WHAT TO DO => Each record below is to be restated word for word.
---- DATA EXCERPTS
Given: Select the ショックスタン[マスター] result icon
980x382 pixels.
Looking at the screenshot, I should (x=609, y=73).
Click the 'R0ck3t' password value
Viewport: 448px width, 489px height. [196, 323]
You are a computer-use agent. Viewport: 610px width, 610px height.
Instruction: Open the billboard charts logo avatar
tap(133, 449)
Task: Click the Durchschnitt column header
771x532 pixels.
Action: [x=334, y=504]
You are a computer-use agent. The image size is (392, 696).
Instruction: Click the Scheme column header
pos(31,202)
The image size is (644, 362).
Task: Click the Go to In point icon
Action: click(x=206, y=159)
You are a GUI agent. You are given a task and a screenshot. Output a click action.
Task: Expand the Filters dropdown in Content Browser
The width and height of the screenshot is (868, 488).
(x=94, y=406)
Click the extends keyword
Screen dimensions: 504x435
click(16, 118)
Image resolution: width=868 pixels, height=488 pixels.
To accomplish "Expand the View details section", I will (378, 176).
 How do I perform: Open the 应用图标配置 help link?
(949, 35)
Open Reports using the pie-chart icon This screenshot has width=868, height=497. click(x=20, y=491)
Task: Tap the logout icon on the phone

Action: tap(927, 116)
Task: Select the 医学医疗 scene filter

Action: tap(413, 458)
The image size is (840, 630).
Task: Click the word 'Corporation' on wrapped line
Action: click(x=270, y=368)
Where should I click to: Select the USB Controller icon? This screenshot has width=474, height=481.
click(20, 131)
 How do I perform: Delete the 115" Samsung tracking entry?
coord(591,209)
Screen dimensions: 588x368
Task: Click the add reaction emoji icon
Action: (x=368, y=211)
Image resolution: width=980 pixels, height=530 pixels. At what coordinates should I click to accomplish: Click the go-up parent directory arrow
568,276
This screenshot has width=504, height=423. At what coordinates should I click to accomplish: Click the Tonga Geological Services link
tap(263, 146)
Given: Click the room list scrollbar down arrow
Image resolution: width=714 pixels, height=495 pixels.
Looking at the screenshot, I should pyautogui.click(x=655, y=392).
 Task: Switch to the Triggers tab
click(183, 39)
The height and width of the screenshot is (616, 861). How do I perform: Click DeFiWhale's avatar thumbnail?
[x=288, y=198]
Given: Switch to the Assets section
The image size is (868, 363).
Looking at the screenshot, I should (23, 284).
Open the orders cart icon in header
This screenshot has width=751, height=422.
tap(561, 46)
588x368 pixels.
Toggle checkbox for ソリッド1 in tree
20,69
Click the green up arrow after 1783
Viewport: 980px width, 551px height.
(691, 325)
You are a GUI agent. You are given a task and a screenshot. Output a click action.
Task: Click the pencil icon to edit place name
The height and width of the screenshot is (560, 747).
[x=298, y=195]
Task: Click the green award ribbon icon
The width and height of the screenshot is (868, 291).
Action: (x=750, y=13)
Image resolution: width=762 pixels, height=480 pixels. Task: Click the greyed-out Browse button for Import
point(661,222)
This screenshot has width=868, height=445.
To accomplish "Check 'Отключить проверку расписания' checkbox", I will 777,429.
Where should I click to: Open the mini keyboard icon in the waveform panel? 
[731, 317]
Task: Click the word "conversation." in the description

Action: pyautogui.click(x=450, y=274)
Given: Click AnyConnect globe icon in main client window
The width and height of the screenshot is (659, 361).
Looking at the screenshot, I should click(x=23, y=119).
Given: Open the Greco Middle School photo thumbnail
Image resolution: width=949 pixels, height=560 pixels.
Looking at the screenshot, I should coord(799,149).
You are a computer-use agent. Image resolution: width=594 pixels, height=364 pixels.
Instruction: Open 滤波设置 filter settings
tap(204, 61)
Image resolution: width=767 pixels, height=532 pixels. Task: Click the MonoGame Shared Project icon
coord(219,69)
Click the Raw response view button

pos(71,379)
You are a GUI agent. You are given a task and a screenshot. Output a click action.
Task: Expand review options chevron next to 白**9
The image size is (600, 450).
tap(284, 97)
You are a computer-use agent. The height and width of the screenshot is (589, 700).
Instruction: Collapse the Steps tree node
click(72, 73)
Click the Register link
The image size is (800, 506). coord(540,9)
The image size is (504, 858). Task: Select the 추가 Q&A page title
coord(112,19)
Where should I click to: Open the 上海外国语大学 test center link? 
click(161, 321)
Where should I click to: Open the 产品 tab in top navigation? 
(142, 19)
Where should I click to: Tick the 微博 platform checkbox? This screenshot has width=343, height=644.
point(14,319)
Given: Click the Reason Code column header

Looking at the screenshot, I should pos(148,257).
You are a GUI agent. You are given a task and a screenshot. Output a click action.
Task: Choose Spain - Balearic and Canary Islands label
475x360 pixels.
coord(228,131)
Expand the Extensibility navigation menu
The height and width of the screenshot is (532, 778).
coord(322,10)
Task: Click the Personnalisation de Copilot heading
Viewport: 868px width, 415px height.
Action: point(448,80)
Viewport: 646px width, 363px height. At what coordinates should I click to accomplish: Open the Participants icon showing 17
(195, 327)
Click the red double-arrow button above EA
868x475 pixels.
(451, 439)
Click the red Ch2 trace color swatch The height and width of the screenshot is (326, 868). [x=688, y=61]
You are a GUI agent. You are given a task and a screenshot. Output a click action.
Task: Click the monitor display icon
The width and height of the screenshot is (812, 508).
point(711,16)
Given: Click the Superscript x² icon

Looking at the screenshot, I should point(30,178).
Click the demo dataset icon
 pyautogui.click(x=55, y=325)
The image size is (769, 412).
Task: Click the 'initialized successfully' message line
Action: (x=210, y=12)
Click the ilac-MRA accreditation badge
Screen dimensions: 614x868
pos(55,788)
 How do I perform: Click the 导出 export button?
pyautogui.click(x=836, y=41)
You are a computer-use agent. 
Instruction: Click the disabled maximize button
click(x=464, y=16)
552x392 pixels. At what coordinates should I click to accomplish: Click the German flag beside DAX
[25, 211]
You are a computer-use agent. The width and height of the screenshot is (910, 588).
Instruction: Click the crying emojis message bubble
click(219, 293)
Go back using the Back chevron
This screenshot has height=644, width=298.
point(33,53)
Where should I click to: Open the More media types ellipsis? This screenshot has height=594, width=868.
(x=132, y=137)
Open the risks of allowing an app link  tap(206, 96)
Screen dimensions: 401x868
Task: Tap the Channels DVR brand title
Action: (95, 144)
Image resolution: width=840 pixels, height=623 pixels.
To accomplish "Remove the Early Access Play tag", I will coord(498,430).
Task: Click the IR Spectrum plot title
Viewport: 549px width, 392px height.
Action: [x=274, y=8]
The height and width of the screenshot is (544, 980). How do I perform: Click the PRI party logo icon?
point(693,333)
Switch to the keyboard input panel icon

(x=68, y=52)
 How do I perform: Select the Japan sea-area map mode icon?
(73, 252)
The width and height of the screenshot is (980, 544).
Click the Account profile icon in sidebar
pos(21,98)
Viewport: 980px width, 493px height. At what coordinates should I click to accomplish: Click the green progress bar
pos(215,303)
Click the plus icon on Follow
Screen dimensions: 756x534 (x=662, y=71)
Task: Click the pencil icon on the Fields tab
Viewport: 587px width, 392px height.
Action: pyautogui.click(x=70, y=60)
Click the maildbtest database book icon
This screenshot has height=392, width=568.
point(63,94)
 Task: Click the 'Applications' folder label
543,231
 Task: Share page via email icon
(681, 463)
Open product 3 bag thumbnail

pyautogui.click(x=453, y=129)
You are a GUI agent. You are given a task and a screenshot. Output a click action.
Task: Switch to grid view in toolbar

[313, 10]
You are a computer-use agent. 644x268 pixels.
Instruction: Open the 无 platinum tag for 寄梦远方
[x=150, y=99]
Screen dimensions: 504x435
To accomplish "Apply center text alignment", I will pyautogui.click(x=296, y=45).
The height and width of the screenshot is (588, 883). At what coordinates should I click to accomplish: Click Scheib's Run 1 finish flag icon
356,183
--------
SOLUTION TO THE EXERCISE =>
Given: Select the ショックスタン[マスター] result icon
980x382 pixels.
Looking at the screenshot, I should (x=609, y=73).
Click the 'R0ck3t' password value
Viewport: 448px width, 489px height. [196, 323]
You are a computer-use agent. Viewport: 610px width, 610px height.
Instruction: Open the billboard charts logo avatar
tap(133, 449)
Task: Click the Durchschnitt column header
771x532 pixels.
Action: [x=334, y=504]
You are a computer-use agent. The image size is (392, 696).
Instruction: Click the Scheme column header
pos(31,202)
The image size is (644, 362).
Task: Click the Go to In point icon
Action: click(x=206, y=159)
You are a GUI agent. You are given a task and a screenshot. Output a click action.
Task: Expand the Filters dropdown in Content Browser
The width and height of the screenshot is (868, 488).
(x=94, y=406)
Click the extends keyword
Screen dimensions: 504x435
click(16, 118)
Image resolution: width=868 pixels, height=488 pixels.
To accomplish "Expand the View details section", I will (378, 176).
 How do I perform: Open the 应用图标配置 help link?
(949, 35)
Open Reports using the pie-chart icon This screenshot has width=868, height=497. click(x=20, y=491)
Task: Tap the logout icon on the phone

Action: tap(927, 116)
Task: Select the 医学医疗 scene filter

Action: tap(413, 458)
The image size is (840, 630).
Task: Click the word 'Corporation' on wrapped line
Action: click(x=270, y=368)
Where should I click to: Select the USB Controller icon? This screenshot has width=474, height=481.
click(20, 131)
 How do I perform: Delete the 115" Samsung tracking entry?
coord(591,209)
Screen dimensions: 588x368
Task: Click the add reaction emoji icon
Action: (x=368, y=211)
Image resolution: width=980 pixels, height=530 pixels. At what coordinates should I click to accomplish: Click the go-up parent directory arrow
568,276
This screenshot has width=504, height=423. At what coordinates should I click to accomplish: Click the Tonga Geological Services link
tap(263, 146)
Given: Click the room list scrollbar down arrow
Image resolution: width=714 pixels, height=495 pixels.
Looking at the screenshot, I should pyautogui.click(x=655, y=392).
 Task: Switch to the Triggers tab
click(183, 39)
The height and width of the screenshot is (616, 861). How do I perform: Click DeFiWhale's avatar thumbnail?
[x=288, y=198]
Given: Switch to the Assets section
The image size is (868, 363).
Looking at the screenshot, I should (23, 284).
Open the orders cart icon in header
This screenshot has width=751, height=422.
tap(561, 46)
588x368 pixels.
Toggle checkbox for ソリッド1 in tree
20,69
Click the green up arrow after 1783
Viewport: 980px width, 551px height.
(691, 325)
You are a GUI agent. You are given a task and a screenshot. Output a click action.
Task: Click the pencil icon to edit place name
The height and width of the screenshot is (560, 747).
[x=298, y=195]
Task: Click the green award ribbon icon
The width and height of the screenshot is (868, 291).
Action: (x=750, y=13)
Image resolution: width=762 pixels, height=480 pixels. Task: Click the greyed-out Browse button for Import
point(661,222)
This screenshot has width=868, height=445.
To accomplish "Check 'Отключить проверку расписания' checkbox", I will 777,429.
Where should I click to: Open the mini keyboard icon in the waveform panel? 
[731, 317]
Task: Click the word "conversation." in the description

Action: pyautogui.click(x=450, y=274)
Given: Click AnyConnect globe icon in main client window
The width and height of the screenshot is (659, 361).
Looking at the screenshot, I should click(x=23, y=119).
Given: Open the Greco Middle School photo thumbnail
Image resolution: width=949 pixels, height=560 pixels.
Looking at the screenshot, I should coord(799,149).
You are a computer-use agent. Image resolution: width=594 pixels, height=364 pixels.
Instruction: Open 滤波设置 filter settings
tap(204, 61)
Image resolution: width=767 pixels, height=532 pixels. Task: Click the MonoGame Shared Project icon
coord(219,69)
Click the Raw response view button

pos(71,379)
You are a GUI agent. You are given a task and a screenshot. Output a click action.
Task: Expand review options chevron next to 白**9
The image size is (600, 450).
tap(284, 97)
You are a computer-use agent. The height and width of the screenshot is (589, 700).
Instruction: Collapse the Steps tree node
click(72, 73)
Click the Register link
The image size is (800, 506). coord(540,9)
The image size is (504, 858). Task: Select the 추가 Q&A page title
coord(112,19)
Where should I click to: Open the 上海外国语大学 test center link? 
click(161, 321)
Where should I click to: Open the 产品 tab in top navigation? 
(142, 19)
Where should I click to: Tick the 微博 platform checkbox? This screenshot has width=343, height=644.
point(14,319)
Given: Click the Reason Code column header

Looking at the screenshot, I should pos(148,257).
You are a GUI agent. You are given a task and a screenshot. Output a click action.
Task: Choose Spain - Balearic and Canary Islands label
475x360 pixels.
coord(228,131)
Expand the Extensibility navigation menu
The height and width of the screenshot is (532, 778).
coord(322,10)
Task: Click the Personnalisation de Copilot heading
Viewport: 868px width, 415px height.
Action: point(448,80)
Viewport: 646px width, 363px height. At what coordinates should I click to accomplish: Open the Participants icon showing 17
(195, 327)
Click the red double-arrow button above EA
868x475 pixels.
(451, 439)
Click the red Ch2 trace color swatch The height and width of the screenshot is (326, 868). [x=688, y=61]
You are a GUI agent. You are given a task and a screenshot. Output a click action.
Task: Click the monitor display icon
The width and height of the screenshot is (812, 508).
point(711,16)
Given: Click the Superscript x² icon

Looking at the screenshot, I should point(30,178).
Click the demo dataset icon
 pyautogui.click(x=55, y=325)
The image size is (769, 412).
Task: Click the 'initialized successfully' message line
Action: (x=210, y=12)
Click the ilac-MRA accreditation badge
Screen dimensions: 614x868
pos(55,788)
 How do I perform: Click the 导出 export button?
pyautogui.click(x=836, y=41)
You are a computer-use agent. 
Instruction: Click the disabled maximize button
click(x=464, y=16)
552x392 pixels. At what coordinates should I click to accomplish: Click the German flag beside DAX
[25, 211]
You are a computer-use agent. The width and height of the screenshot is (910, 588).
Instruction: Click the crying emojis message bubble
click(219, 293)
Go back using the Back chevron
This screenshot has height=644, width=298.
point(33,53)
Where should I click to: Open the More media types ellipsis? This screenshot has height=594, width=868.
(x=132, y=137)
Open the risks of allowing an app link  tap(206, 96)
Screen dimensions: 401x868
Task: Tap the Channels DVR brand title
Action: (95, 144)
Image resolution: width=840 pixels, height=623 pixels.
To accomplish "Remove the Early Access Play tag", I will coord(498,430).
Task: Click the IR Spectrum plot title
Viewport: 549px width, 392px height.
Action: [x=274, y=8]
The height and width of the screenshot is (544, 980). How do I perform: Click the PRI party logo icon?
point(693,333)
Switch to the keyboard input panel icon

(x=68, y=52)
 How do I perform: Select the Japan sea-area map mode icon?
(73, 252)
The width and height of the screenshot is (980, 544).
Click the Account profile icon in sidebar
pos(21,98)
Viewport: 980px width, 493px height. At what coordinates should I click to accomplish: Click the green progress bar
pos(215,303)
Click the plus icon on Follow
Screen dimensions: 756x534 (x=662, y=71)
Task: Click the pencil icon on the Fields tab
Viewport: 587px width, 392px height.
Action: pyautogui.click(x=70, y=60)
Click the maildbtest database book icon
This screenshot has height=392, width=568.
point(63,94)
 Task: Click the 'Applications' folder label
543,231
 Task: Share page via email icon
(681, 463)
Open product 3 bag thumbnail

pyautogui.click(x=453, y=129)
You are a GUI agent. You are given a task and a screenshot. Output a click action.
Task: Switch to grid view in toolbar

[313, 10]
You are a computer-use agent. 644x268 pixels.
Instruction: Open the 无 platinum tag for 寄梦远方
[x=150, y=99]
Screen dimensions: 504x435
To accomplish "Apply center text alignment", I will pyautogui.click(x=296, y=45).
The height and width of the screenshot is (588, 883). At what coordinates should I click to accomplish: Click Scheib's Run 1 finish flag icon
356,183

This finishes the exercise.